PROVIDED DATA:
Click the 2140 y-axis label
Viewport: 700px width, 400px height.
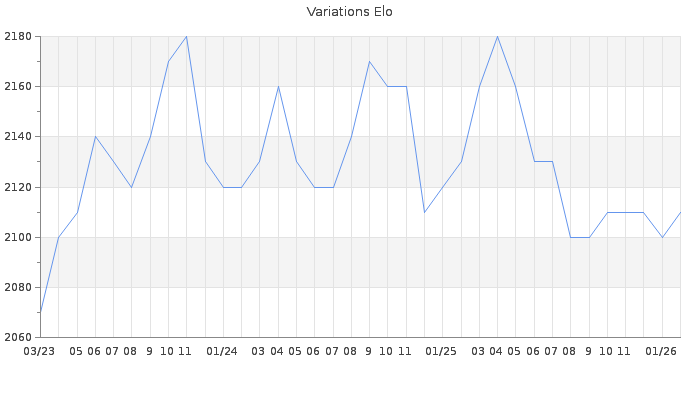pyautogui.click(x=19, y=137)
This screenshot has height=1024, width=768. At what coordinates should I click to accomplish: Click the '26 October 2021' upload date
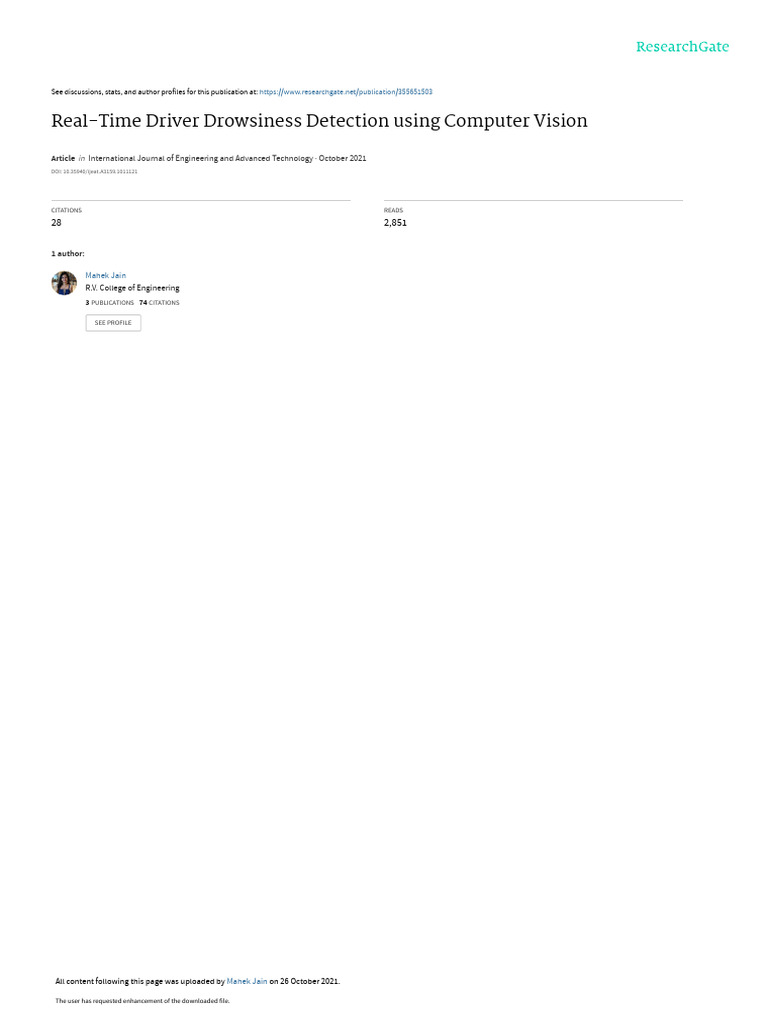tap(309, 981)
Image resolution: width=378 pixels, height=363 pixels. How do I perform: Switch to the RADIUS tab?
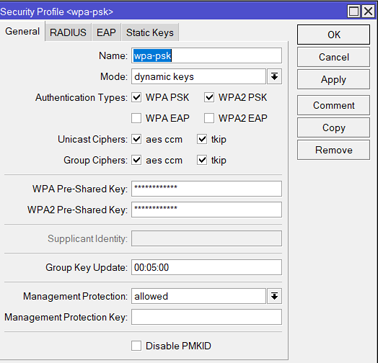pyautogui.click(x=68, y=32)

WHAT YOU SHOULD DO: Duplicate all of the material above line for line, omitting the pictures.

TASK RESPONSE:
Click the 2140 y-axis label
Viewport: 700px width, 400px height.
pyautogui.click(x=19, y=137)
This screenshot has height=1024, width=768. At what coordinates should I click to accomplish: Click the '26 October 2021' upload date
tap(309, 981)
Image resolution: width=378 pixels, height=363 pixels. How do I perform: Switch to the RADIUS tab?
pyautogui.click(x=68, y=32)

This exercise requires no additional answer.